Because the PA‐6 binding site on the Kir2.1 channel is located at the cytosolic part of the channel, the onset of current inhibition was slow when the drug was applied to the extracellular solution, as also observed by De Boer et al. (de Boer et al. 2010b) and Takanari et al. (Takanari et al. 2013). To obtain a clearer picture of the time‐dependence of I K1 blockage voltage clamp experiments on HEK‐293/hKir2.1 transiently transfected cells were performed (Fig. 1A). A significant time‐latency in drug effect was observed, giving rise to a maximal effect at 20 min after application of 200 and 600 nmol/L PA‐6. Application of 66 nmol/L reached a maximal inhibitory effect of 75.8% after 35 min of drug application (Fig. 1B). To address the relative inhibition of the inward and outward potassium current following PA‐6 inhibition current reduction was measured at −70 mV (outward K+ current) and −110 mV (inward K+ current) (Fig. 1C). The K+ reversal potential was found to be approximately – 90 mV. At the three PA‐6 concentrations investigated a similar block of outward and inward I K1 was found.

Figure 1.

Figure 1

Whole‐cell patch clamping of HEK‐293 cells expressing IK 1. (A) Representative traces. Currents were recorded in response to a 1000 msec voltage ramp protocol from −120 to +60 mV from a holding potential of −79 mV. 600 nmol/L or 200 nmol/L or 66 nmol/L of PA‐6 were added to the perfusate after getting stable whole‐cell patch‐clamp current. IK 1 currents were following blocked with different levels by PA‐6 (gray traces). (B) Current‐time relationships of IK 1 during PA‐6 blockage. Normalized current density with average ± SEM values measured at −118 mV (currents were elicited by the ramp protocol described above). (C) Outward and inward currents measured at −70 mV and −110 mV, respectively, 20 min after application of PA‐6 at 66 nmol/L, 200 nmol/L and 600 nmol/L. 2 way ANOVA followed by Dunnett′s MC test, error bars represent mean ± SEM, *P < 0.05 was considered significant. **P < 0.01, ***P < 0.0001.

Electrophysiological investigations on Langendorff‐perfused rat hearts

To investigate the electrophysiological effects of PA‐6 on the heart, in a system that allows the free concentration of PA‐6 to be precisely controlled, hearts from adult male Sprague–Dawley rats were removed and mounted in a Langendorff set‐up. Here, retrograde perfusion through the aorta of oxygenated saline buffer ensures the viability of the heart for hours and using electrical stimulation it is possible to pace and quantitate the refractoriness of both atria and ventricle. The hearts were paced at a basic cycle length of 150 msec to overrule intrinsic beating and the electrical activity was measured with both monophasic action potential (MAP) and ECG electrodes.

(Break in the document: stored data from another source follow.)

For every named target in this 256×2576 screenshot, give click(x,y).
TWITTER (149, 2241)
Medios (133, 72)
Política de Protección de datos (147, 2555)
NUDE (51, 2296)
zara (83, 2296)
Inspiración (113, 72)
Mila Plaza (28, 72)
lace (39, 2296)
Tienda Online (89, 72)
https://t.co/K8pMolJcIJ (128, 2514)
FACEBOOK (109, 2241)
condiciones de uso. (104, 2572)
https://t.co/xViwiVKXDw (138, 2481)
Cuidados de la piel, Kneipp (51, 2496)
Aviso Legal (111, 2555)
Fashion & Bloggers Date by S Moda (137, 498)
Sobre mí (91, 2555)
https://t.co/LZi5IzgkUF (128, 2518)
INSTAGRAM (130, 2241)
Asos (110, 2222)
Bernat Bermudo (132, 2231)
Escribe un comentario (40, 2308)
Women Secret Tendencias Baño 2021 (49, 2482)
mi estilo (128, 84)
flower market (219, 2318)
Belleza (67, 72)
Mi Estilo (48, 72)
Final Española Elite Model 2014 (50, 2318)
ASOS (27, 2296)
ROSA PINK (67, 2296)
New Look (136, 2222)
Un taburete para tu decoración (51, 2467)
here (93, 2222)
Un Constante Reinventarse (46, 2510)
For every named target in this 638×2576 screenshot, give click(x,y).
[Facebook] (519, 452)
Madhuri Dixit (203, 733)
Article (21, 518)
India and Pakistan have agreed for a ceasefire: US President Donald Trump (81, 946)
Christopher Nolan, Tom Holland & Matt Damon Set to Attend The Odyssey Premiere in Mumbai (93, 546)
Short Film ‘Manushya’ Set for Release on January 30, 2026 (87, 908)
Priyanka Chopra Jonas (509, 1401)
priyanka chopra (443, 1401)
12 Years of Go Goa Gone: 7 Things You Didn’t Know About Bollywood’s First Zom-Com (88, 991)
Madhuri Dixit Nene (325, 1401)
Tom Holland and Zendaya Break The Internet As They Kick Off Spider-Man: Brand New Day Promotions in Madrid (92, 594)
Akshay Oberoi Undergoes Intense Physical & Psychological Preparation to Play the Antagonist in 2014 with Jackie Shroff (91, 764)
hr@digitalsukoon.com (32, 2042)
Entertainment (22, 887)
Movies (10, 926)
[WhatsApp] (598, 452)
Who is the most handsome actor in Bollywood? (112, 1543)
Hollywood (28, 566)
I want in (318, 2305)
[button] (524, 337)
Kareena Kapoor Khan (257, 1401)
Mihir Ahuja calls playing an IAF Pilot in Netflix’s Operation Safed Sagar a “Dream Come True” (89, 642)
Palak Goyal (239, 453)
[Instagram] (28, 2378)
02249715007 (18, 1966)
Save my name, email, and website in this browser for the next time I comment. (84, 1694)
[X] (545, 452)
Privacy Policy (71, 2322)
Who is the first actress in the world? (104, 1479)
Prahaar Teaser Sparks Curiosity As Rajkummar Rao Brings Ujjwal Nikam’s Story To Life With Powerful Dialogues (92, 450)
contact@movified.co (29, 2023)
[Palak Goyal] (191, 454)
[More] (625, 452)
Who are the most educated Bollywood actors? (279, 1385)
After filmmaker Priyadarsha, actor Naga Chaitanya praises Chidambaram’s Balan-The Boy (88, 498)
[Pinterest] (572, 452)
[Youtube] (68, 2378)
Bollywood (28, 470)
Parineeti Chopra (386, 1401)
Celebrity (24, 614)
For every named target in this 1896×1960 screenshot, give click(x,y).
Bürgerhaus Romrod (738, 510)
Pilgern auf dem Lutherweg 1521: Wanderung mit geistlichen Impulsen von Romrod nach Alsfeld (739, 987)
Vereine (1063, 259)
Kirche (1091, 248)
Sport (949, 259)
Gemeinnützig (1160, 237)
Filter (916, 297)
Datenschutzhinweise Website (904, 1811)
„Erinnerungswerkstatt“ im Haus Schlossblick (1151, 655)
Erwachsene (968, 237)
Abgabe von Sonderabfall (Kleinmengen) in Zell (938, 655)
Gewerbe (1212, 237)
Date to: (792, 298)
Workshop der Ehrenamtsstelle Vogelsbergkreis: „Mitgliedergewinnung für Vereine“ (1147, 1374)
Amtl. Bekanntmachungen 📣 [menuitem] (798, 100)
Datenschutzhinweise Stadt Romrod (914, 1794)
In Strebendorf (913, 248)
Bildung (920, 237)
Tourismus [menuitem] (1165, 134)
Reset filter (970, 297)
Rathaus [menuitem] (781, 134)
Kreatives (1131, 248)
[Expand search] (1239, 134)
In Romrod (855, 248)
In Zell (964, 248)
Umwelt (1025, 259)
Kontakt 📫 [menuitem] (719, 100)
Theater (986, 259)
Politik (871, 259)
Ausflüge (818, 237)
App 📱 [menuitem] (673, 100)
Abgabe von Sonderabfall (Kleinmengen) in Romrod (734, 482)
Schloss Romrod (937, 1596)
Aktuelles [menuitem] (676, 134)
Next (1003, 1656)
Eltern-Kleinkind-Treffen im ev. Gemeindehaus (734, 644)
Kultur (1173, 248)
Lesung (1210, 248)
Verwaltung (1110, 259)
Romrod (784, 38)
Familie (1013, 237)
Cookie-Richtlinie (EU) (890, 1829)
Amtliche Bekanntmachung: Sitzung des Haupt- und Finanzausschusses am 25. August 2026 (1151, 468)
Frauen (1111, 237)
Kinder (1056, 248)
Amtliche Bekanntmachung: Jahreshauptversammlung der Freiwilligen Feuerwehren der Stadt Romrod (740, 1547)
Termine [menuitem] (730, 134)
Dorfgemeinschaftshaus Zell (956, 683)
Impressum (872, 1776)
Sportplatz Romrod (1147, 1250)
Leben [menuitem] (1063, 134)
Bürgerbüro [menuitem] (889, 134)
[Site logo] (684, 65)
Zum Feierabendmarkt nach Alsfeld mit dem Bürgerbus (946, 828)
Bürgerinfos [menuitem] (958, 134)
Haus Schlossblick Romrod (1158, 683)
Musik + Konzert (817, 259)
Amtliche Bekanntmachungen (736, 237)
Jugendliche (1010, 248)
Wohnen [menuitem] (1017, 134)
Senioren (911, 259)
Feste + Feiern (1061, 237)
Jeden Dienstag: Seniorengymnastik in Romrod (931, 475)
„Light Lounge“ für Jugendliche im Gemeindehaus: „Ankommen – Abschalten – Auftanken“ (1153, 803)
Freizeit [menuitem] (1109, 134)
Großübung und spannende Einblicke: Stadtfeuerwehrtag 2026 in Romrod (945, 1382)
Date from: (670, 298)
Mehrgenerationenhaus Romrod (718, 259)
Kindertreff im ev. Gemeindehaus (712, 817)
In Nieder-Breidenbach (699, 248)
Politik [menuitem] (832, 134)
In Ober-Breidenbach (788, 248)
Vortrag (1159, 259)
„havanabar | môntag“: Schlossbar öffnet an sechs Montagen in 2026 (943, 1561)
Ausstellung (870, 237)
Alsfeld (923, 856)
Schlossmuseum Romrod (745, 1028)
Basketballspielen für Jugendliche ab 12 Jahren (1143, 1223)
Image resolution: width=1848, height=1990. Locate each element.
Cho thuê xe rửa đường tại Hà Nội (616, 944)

Due to the time latency in drug effect on I K1 PA‐6 was applied to the perfusion buffer for 90 min (Fig. 2A,B). A time‐matched control (DMSO) group was included to investigate time stability of the experimental procedure (Fig. 2C,D). After 90 min perfusion with 200 nmol/L PA‐6 the morphology of the ventricular MAPs was drastically changed showing a prolongation of repolarization in the later part of the action potential, (APD90 from 41.8 ± 6.5 msec to 72.6 ± 21.1 msec, 74% compared to baseline, P < 0.01, n = 6) (Figs. 2A,B and 3G). In the DMSO group neither a change in action potential morphology nor in action potential duration at 90% repolarization (APD90) was observed (Figs. 2C,D, and 3C). The time‐dependency of PA‐6 effect were analyzed each 15 min. Significant prolongation of vAPD90 was observed after 45 min (from 41.8 ± 6.5 msec to 71.45 ± 16.9 msec), 71% compared to baseline, P < 0.05, n = 6) (Fig. 2E) while significant ventricular effective refractory period (vERP) prolongation was found 90 min after application of 200 nmol/L PA‐6 (from 34.8 ± 4.6 msec to 58.1 ± 14.7 msec, 67%, P < 0.01, n = 6) (Figs. 2E and 3F). Interestingly, the atrial ERP was not affected by PA‐6 when compared with baseline (P = 0.12, n = 6) (Fig. 3E) and neither was the Wenckebach cycle length (WCL), which is a measure of AV‐nodal refractoriness, altered by PA‐6 compared to baseline (P = 0.09, n = 6) (Fig. 3H). Neither of these parameters where changed in time‐matched controls (Fig. 3A–D).

Figure 2.

Figure 2

Effect of PA‐6 on ventricular APD 90. (A) Representative MAP recordings before and after 200 nmol/L PA‐6 application. (B) Summary of vAPD 90 values before and after application of 200 nmol/L PA‐6 at 90 min. Individual data displayed in Figure 3G. Baseline mean 41.8 ± 6.5 msec, PA‐6 application increased to 72.6 ± 21.1 msec, percent‐increase 74% compared to baseline, P < 0.05, n = 6) two‐tailed t‐test, error bars represent mean ± SEM. (C) Representative MAP recordings before and after application of DMSO. (D) Summary of vAPD 90 values before and after application of DMSO at 90 min. Individual data displayed in Figure 3C. Baseline mean 44.6 ± 5.3 msec, DMSO application decreased to 42.9 ± 9.3 msec, n = 5 two‐tailed t‐test, error bars represent mean ± SEM. (E) Time‐dependent change in ventricular APD 90 and ERP following PA‐6 application. 2‐way ANOVA followed by Bonferroni′s MC post test, error bars represent mean ± SEM, n = 5, *P < 0.05 was considered significant. **P < 0.01, ***P < 0.0001.

Figure 3.

Figure 3

Individual effects of PA‐6. (A, E) Effect of either DMSO or 200 nmol/L PA‐6 on rat aERP, (B, F) vERP, (C, G) vAPD 90 and (D, H) WCL. Two‐tailed paired t‐tests were used to compare baseline with the effect of 90 min perfusion of 200 nmol/L PA‐6 on aERP, vERP, vAPD 90 and WCL. aERP (n = 6, ns, P = 0.12); vERP (n = 6, P = 0.0059); vAPD 90 (n = 6, P = 0.0109); WCL (n = 5, ns, P = 0.09939), *P < 0.05 was considered significant. **P < 0.01, ***P < 0.0001.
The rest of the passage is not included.